• Problem to work on: In the listing below, pick out every line that contains the word "green" and copy each one in full.

-- begin --

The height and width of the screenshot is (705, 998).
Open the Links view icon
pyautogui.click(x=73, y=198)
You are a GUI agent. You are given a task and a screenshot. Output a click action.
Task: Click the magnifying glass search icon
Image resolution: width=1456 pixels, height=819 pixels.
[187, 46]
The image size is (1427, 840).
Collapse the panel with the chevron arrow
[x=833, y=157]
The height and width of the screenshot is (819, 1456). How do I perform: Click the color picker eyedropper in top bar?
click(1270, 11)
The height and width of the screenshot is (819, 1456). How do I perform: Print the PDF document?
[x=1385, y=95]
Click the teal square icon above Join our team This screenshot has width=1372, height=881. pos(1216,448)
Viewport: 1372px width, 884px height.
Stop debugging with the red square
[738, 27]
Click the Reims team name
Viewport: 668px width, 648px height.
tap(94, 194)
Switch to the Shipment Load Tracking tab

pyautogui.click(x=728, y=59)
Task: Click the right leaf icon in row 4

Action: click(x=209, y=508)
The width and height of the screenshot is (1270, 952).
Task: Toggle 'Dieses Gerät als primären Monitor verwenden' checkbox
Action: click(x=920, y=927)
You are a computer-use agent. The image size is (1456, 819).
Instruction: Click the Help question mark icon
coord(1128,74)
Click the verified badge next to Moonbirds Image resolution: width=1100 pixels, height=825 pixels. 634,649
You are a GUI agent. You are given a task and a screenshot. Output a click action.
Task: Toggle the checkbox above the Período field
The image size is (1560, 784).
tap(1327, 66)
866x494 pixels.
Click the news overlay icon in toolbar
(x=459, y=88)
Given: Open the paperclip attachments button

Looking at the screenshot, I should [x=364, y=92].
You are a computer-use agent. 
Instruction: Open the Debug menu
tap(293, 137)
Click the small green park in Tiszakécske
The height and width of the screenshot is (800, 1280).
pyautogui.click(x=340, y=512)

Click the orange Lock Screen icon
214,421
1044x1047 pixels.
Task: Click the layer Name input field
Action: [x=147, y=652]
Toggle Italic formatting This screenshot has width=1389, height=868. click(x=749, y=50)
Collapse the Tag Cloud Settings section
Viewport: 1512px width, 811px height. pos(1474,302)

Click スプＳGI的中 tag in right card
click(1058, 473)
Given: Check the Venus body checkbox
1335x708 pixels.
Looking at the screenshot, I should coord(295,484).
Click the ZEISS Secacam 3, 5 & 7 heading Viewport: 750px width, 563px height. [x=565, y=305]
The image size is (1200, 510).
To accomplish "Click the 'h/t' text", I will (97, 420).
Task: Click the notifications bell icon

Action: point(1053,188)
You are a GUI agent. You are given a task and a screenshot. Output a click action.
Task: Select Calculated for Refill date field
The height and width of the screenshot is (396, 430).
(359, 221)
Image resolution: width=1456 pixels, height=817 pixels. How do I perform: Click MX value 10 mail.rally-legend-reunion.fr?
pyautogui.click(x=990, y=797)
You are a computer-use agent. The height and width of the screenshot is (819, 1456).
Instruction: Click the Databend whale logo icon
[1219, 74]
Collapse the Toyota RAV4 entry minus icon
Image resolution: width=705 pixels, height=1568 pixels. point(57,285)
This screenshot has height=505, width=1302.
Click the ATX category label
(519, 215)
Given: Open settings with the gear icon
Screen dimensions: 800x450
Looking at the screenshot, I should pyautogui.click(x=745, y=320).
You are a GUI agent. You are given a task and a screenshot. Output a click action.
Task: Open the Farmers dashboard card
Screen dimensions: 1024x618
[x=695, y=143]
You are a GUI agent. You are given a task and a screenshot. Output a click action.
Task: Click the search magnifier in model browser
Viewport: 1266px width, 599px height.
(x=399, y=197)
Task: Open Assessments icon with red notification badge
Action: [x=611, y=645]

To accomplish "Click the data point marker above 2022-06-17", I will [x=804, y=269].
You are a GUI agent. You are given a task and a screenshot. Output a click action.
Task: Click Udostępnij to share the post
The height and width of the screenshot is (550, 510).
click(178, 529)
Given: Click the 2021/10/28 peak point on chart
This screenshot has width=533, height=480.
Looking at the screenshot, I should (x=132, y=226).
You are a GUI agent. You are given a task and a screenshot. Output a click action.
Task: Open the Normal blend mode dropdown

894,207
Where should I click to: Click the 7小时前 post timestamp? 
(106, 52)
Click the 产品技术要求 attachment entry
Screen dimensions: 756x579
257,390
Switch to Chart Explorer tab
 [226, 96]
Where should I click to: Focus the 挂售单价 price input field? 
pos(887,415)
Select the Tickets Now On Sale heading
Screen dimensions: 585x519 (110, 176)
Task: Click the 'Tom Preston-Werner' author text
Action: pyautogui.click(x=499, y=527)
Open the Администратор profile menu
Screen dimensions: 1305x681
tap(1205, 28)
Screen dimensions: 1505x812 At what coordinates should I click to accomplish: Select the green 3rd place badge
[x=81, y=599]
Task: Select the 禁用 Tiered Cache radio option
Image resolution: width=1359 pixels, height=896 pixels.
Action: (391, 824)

-- end --

• Exercise output:
Click the small green park in Tiszakécske
Screen dimensions: 1505x812 At what coordinates should I click to accomplish: Select the green 3rd place badge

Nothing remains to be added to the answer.